-------- Excerpt --------

Even so, the Amish apparently were recognizable, to some extent, by the way they dressed. In 1702 an Alsatian Catholic priest named Antoine Rice said the Amish were distinguished by the fact that “the men … have a long beard and the men and women wear clothing made only of linen cloth, summer and winter.” In contrast, the Anabaptists who had not sided with Ammann had “shorter beards” and dressed “about like the Catholics.”25
Scholar Mary Ann Miller Bates suggests that early Amish adherence to plain dress may have actually won them some public favor. By scrupulously following laws that required peasants to dress as simply as possible, the Amish appeared to be virtuous citizens, sending a message that the state had nothing to fear from them: they were not social revolutionaries but model subjects. In fact, the Swiss Reformed pastor who had published a lengthy attack on the Anabaptists in 1693 had tried to refute the popul
ar notion that because they dressed simply and obeyed clothing regulations more conscientiously than did state-church members the Anabaptists were moral people.26
Although clothing did not figure prominently at the outset, some of Ammann’s opponents thought he enforced dress rules too strictly. In a letter written in 1693, Ammann defended himself against the charge that he excommunicated people simply because of what they wore. But he did not back away from his basic conviction that those who want “to be conformed to the world with shaved beard … and haughty clothing” should be admonished by the church and banned if they do not change their ways.27
In time, one difference that emerged between the Amish and Mennonites was that Mennonites adopted pockets and buttons, while the Amish continued to close their coats with hook-and-eye fasteners. A folk saying about the difference even emerged:
Die mit Hacken und Ösen wird der Herr erlösen,
Die mit Knöpfen und Taschen wird der Teufel erhaschen.
Those with hooks and eyes, the Lord will save,
Those with buttons and pockets, the devil will snatch.
The rhyme originated with critics of the Amish, who were poking fun at the perceived Amish obsession with minor details.28 Yet the saying did capture the way specific dress patterns, rather than a general preference for plainness, eventually helped shape Amish identity.29 Although distinctively Amish styles of clothing evolved much later in North America, the assumptions underlying Amish views of clothing were present already in the 1600s. The Amish accepted the widely held idea that dress could and should be regulated and that such choices had deeply moral implications. Where the Amish differed from others of the era, however, was in their conviction that the church, not the state, should regulate dress.

--------

§ **Exercise description**: Please copy the passage on Amish dress word for word, starting at "Those with hooks" and ending at "should regulate dress.".

-------- Data excerpts --------

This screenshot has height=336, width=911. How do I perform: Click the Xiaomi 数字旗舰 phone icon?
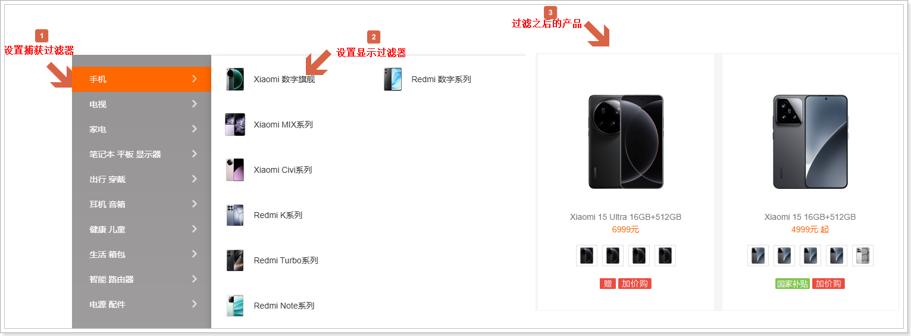tap(235, 79)
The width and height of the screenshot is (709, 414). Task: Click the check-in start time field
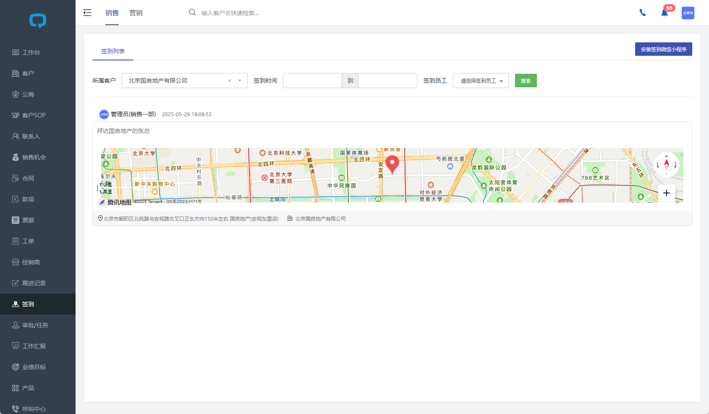312,81
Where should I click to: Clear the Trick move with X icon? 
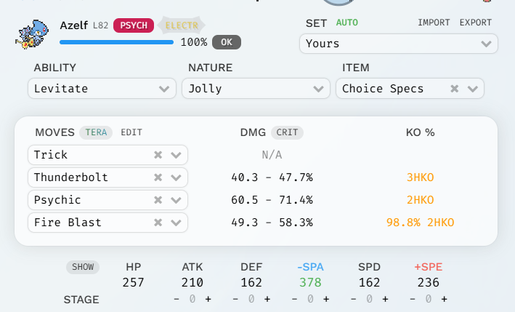coord(158,155)
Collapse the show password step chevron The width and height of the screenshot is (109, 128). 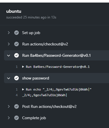(x=9, y=78)
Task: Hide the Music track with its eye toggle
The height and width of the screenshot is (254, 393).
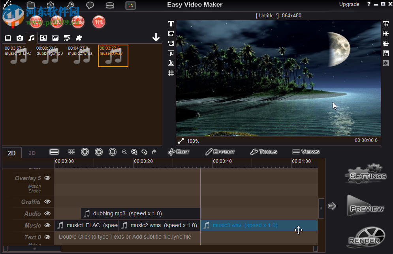Action: [47, 225]
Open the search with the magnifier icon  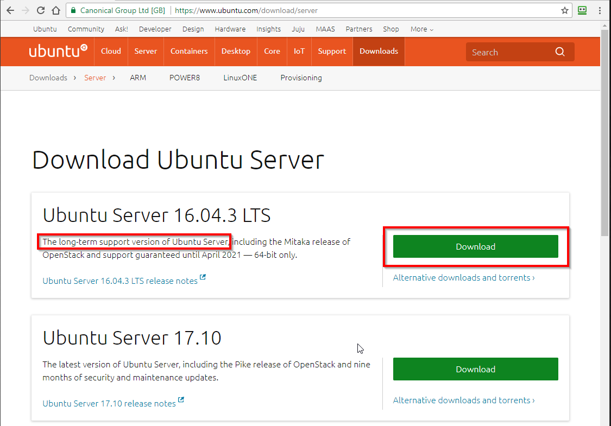pyautogui.click(x=560, y=52)
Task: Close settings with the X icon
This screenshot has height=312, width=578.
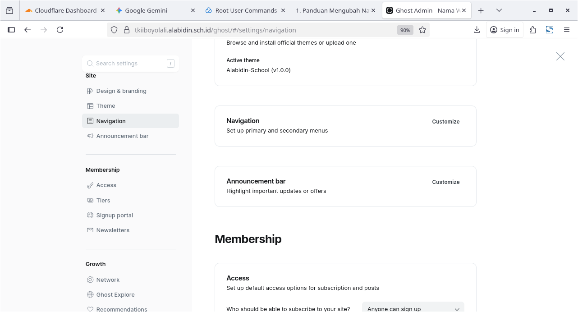Action: click(x=560, y=56)
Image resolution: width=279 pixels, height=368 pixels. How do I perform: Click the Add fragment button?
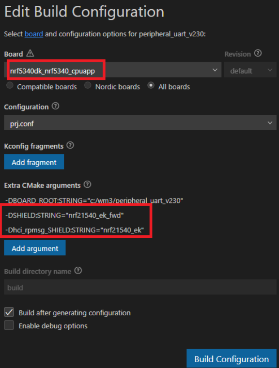34,162
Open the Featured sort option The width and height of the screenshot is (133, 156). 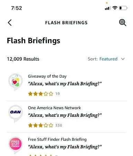point(108,59)
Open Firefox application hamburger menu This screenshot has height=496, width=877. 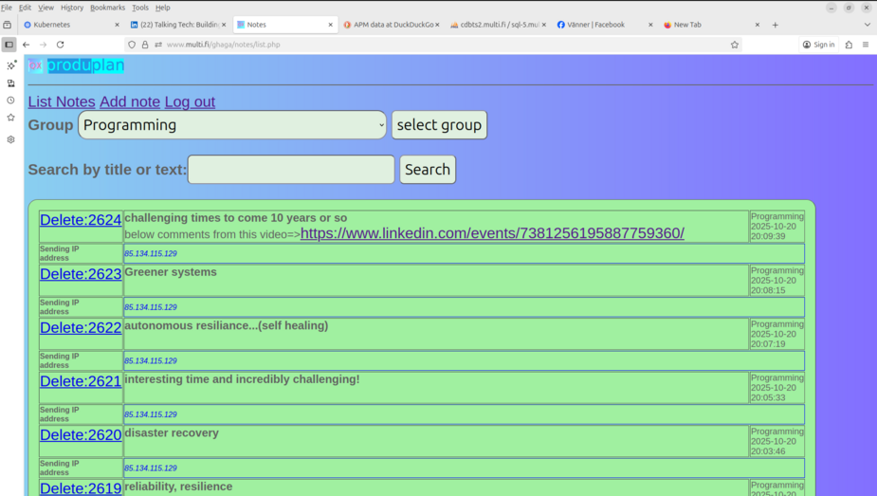[866, 45]

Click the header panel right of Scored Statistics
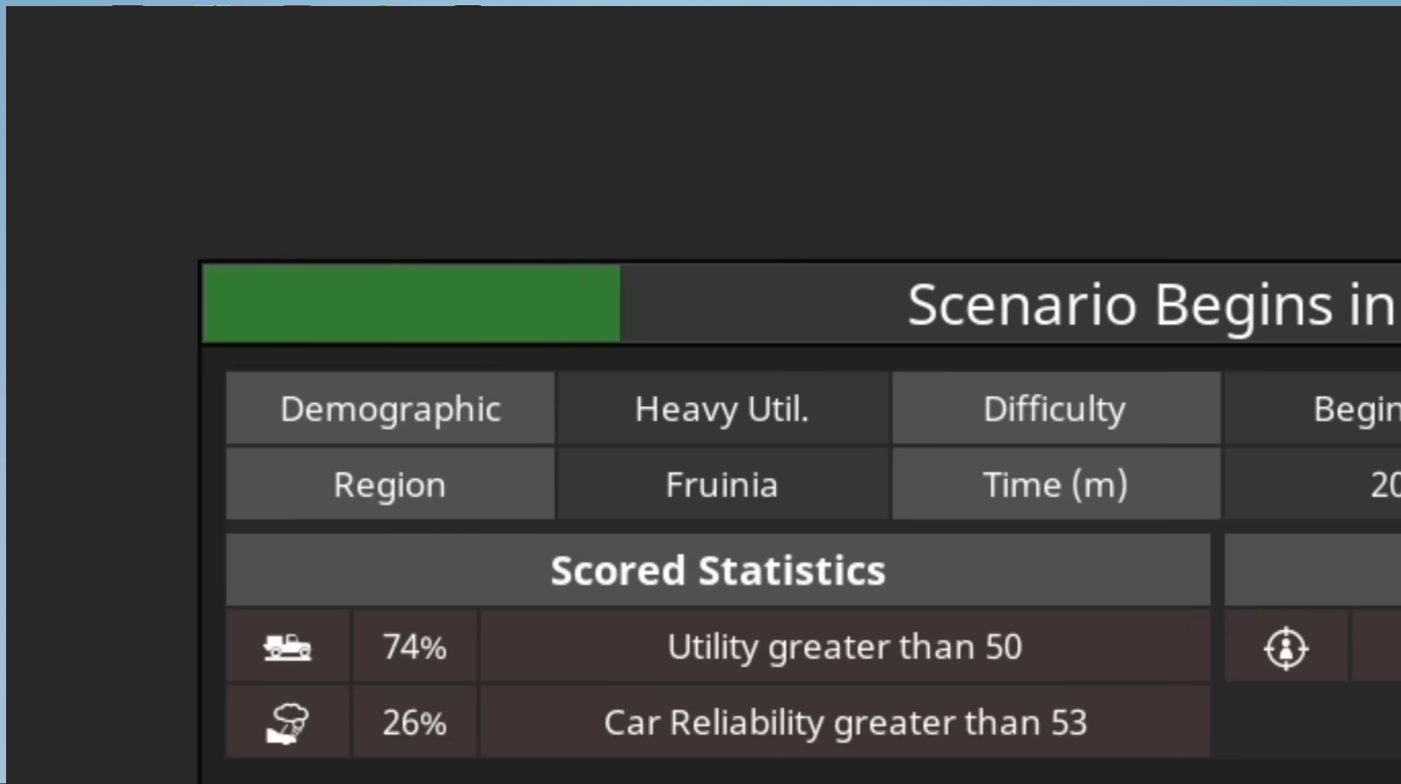[x=1314, y=570]
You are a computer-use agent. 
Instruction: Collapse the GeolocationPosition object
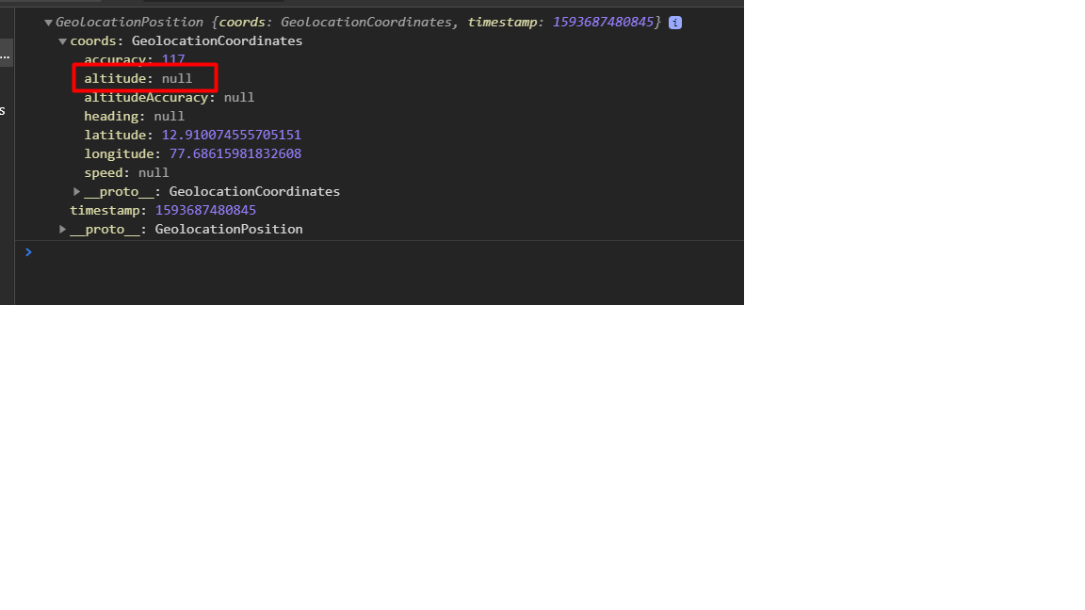48,22
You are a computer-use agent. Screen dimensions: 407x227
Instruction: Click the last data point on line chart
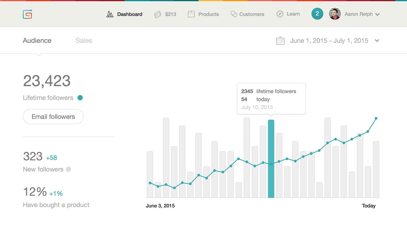tap(376, 118)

--------

§ **Result**:
Those with hooks and eyes, the Lord will save,
Those with buttons and pockets, the devil will snatch.
The rhyme originated with critics of the Amish, who were poking fun at the perceived Amish obsession with minor details.28 Yet the saying did capture the way specific dress patterns, rather than a general preference for plainness, eventually helped shape Amish identity.29 Although distinctively Amish styles of clothing evolved much later in North America, the assumptions underlying Amish views of clothing were present already in the 1600s. The Amish accepted the widely held idea that dress could and should be regulated and that such choices had deeply moral implications. Where the Amish differed from others of the era, however, was in their conviction that the church, not the state, should regulate dress.